I'm not sure how to feel about this collection. The stories are mostly memorable, but the author tends to treat her characters with disdain, even cruelty. In "Elsie's Lonely Afternoon" a neglected orphan living in her bedridden grandmother's rambling, spooky old house seals her own fate through her simple desire to be loved and appreciated. There's no ghost in this story, merely the illusion of one, yet it's the most disturbing tale in the book. In most of the other stories the protagonists aren't so worthy of our pity—in fact, they're so unlikeable, and the author so thorough in describing their despicable natures, that the denouement is much less satisfying than it might have been were the characters rendered more sympathetically.
Despite this thread of cruelty, there are several stories that leave you feeling uneasy in a pleasurable way, as in all the best gothic tales. There is romantic revenge and murder, and revenants aplenty. In my favorite story, "Kecksies," a man who'd sworn to have the wife of his enemy lies dead on a pallet in a remote cottage. The enemy arrives, decides to play a trick on the small group of mourners, and dumps the body in the brush so he can take its place under the shroud. You can guess where this one is going, but what a thrill!
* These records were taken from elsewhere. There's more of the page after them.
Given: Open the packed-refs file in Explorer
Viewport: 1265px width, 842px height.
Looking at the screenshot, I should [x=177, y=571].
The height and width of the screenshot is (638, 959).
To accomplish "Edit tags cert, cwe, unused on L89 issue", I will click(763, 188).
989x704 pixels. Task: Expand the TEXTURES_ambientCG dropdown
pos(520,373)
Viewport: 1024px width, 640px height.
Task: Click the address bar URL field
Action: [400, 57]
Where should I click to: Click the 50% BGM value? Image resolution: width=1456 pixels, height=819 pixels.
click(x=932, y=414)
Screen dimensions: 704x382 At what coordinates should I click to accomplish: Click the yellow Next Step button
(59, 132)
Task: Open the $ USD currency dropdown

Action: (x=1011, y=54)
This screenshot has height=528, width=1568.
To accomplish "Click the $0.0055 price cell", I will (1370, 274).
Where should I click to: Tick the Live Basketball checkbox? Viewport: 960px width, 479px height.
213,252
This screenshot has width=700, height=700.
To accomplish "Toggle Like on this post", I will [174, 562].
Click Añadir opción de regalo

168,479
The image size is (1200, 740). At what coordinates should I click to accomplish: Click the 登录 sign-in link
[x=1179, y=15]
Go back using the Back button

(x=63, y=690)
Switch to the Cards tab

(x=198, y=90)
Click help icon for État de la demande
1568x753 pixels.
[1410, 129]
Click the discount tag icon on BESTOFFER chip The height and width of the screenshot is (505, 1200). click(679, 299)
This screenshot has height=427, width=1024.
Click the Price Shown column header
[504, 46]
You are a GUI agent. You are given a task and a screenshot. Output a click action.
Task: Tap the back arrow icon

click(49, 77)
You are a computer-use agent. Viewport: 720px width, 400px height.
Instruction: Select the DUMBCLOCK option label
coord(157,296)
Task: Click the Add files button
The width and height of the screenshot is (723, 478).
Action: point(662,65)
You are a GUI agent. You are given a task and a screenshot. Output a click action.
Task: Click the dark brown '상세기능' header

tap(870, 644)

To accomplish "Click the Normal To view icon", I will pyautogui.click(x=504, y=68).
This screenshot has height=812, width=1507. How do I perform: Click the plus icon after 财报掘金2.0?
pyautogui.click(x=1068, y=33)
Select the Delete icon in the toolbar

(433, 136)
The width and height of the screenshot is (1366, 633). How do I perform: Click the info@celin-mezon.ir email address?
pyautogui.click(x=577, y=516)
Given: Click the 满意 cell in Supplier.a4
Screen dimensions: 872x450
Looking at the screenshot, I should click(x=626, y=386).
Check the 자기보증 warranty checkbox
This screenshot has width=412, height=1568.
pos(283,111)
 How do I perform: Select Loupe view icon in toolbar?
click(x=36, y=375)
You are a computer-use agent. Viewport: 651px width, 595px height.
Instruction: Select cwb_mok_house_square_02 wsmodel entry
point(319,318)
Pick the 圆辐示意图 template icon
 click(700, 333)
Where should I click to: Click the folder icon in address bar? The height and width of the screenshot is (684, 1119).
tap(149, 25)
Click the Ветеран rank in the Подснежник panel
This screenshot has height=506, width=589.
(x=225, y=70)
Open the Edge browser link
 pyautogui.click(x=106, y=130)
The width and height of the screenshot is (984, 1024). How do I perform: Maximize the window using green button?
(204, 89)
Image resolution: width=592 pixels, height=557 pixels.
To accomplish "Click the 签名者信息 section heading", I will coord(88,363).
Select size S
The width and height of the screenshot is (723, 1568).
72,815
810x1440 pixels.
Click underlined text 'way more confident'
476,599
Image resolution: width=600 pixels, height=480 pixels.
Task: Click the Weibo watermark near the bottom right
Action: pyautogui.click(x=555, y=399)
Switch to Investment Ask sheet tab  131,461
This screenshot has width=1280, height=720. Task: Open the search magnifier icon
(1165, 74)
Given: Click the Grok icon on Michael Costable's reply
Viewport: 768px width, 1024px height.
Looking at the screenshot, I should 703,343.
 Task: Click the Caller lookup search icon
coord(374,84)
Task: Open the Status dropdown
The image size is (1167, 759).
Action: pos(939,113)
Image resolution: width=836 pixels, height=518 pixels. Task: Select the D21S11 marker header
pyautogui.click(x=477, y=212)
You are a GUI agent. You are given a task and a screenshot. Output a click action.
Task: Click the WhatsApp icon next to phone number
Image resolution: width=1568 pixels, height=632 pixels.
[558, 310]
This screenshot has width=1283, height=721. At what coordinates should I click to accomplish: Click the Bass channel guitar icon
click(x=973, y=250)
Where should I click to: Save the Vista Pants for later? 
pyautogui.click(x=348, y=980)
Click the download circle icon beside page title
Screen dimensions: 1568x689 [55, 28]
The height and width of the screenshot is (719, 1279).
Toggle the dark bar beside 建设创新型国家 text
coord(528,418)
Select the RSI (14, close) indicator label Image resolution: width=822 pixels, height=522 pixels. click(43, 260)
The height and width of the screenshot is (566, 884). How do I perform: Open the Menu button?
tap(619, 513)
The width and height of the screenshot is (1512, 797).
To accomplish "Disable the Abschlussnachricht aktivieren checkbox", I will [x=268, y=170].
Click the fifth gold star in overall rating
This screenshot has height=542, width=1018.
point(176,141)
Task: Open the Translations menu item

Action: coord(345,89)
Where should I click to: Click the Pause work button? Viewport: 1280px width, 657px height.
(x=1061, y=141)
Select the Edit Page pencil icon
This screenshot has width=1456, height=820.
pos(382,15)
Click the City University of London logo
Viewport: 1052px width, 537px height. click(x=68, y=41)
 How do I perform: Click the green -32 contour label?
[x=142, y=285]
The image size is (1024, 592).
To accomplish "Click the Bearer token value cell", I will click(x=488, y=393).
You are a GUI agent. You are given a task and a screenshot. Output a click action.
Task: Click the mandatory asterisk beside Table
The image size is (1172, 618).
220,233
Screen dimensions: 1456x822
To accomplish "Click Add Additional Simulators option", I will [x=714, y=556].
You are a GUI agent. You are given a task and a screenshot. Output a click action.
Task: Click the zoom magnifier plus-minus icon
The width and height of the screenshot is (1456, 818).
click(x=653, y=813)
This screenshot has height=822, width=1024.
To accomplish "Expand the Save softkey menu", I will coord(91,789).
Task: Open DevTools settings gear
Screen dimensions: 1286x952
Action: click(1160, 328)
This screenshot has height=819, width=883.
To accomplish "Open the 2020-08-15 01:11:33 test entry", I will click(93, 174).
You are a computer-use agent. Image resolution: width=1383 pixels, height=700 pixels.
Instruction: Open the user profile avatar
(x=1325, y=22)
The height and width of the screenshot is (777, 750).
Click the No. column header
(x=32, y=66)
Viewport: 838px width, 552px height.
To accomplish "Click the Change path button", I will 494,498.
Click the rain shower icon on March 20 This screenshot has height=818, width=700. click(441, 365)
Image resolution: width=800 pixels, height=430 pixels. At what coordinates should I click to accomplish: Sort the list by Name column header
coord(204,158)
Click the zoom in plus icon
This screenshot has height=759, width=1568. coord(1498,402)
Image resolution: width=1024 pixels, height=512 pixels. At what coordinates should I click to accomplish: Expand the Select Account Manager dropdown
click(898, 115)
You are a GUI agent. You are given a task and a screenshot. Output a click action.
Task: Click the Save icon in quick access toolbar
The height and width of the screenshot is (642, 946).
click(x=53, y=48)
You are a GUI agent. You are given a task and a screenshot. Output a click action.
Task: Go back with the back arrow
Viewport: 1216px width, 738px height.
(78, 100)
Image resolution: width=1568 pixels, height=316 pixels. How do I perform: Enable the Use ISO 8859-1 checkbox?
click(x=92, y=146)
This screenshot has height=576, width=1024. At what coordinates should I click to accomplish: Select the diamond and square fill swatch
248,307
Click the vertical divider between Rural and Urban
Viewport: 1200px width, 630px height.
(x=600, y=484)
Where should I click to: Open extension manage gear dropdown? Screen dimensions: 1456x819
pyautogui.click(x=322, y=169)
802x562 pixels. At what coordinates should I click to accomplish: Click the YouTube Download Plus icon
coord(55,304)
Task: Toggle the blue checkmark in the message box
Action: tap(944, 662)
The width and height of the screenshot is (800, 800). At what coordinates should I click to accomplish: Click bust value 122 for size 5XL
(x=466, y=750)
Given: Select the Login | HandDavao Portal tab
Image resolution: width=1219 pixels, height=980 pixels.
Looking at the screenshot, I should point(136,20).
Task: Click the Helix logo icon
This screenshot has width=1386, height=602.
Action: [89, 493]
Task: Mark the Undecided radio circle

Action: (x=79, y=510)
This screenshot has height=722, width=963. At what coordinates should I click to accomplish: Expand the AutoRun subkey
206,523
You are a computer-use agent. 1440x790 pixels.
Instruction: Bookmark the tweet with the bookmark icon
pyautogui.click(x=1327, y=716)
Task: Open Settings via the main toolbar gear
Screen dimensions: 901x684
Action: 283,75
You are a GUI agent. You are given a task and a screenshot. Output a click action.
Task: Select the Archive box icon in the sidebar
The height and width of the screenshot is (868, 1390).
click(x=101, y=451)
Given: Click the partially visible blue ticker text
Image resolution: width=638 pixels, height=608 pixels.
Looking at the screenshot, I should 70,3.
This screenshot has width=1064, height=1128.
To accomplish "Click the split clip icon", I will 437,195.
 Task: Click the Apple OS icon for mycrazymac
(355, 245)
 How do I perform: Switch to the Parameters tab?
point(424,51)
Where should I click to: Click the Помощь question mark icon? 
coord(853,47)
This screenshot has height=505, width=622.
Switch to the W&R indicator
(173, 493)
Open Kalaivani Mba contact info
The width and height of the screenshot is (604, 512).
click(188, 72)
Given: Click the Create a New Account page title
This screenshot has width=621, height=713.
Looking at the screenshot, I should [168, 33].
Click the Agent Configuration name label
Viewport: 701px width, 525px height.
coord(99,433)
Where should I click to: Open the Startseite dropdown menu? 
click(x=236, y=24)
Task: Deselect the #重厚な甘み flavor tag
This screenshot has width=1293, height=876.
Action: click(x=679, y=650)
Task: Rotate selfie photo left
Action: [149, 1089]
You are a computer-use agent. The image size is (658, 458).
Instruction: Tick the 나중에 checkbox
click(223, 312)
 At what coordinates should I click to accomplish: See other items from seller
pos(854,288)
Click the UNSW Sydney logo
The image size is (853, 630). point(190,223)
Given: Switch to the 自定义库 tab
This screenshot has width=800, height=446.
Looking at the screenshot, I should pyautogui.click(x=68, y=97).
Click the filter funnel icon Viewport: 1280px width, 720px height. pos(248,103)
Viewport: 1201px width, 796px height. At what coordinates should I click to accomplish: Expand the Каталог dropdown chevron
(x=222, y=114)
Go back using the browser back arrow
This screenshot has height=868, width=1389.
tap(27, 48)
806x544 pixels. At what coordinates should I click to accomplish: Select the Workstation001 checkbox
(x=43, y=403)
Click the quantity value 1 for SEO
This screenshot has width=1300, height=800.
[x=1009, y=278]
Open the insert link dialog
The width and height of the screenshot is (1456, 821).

The prose is so much fun—"The clouds overtook them like an advancing army"; "his naked chest gleamed with ghastly dews." Even in this memorable tale, though, there's not a single character you can get behind...not even the poor rejected dead guy.
I don't usually place much stock in Amazon reviews—I tend to find them more useful after I've read the book, as in this instance. The lone review of The Bishop of Hell echoes my feelings quite neatly, noting the "heavy current of bitterness" that runs through the collection. According to the book's biographical note, Marjorie Bowen, a.k.a. Margaret Gabrielle Vere Campbell Long, "spent the early part of her working life providing for a demanding and ungrateful family." So it seems the series editors and/or critics felt the need to provide at least a partial explanation for that all-too-noticeable "current of bitterness."
It may sound like I'm giving The Bishop of Hell a lukewarm recommendation, but you'll really enjoy these stories if you're in a certain frame of mind. E. Nesbit's gothic tales are perfect for a melancholy evening (as Victor Hugo said, it's the pleasure of being sad), whereas this collection is just the thing when you find yourself hating the world and nearly everyone in it. Nothing like an unrepentant scoundrel coming back from hell wearing a mitre of fire to make you feel good about the state of humanity, eh?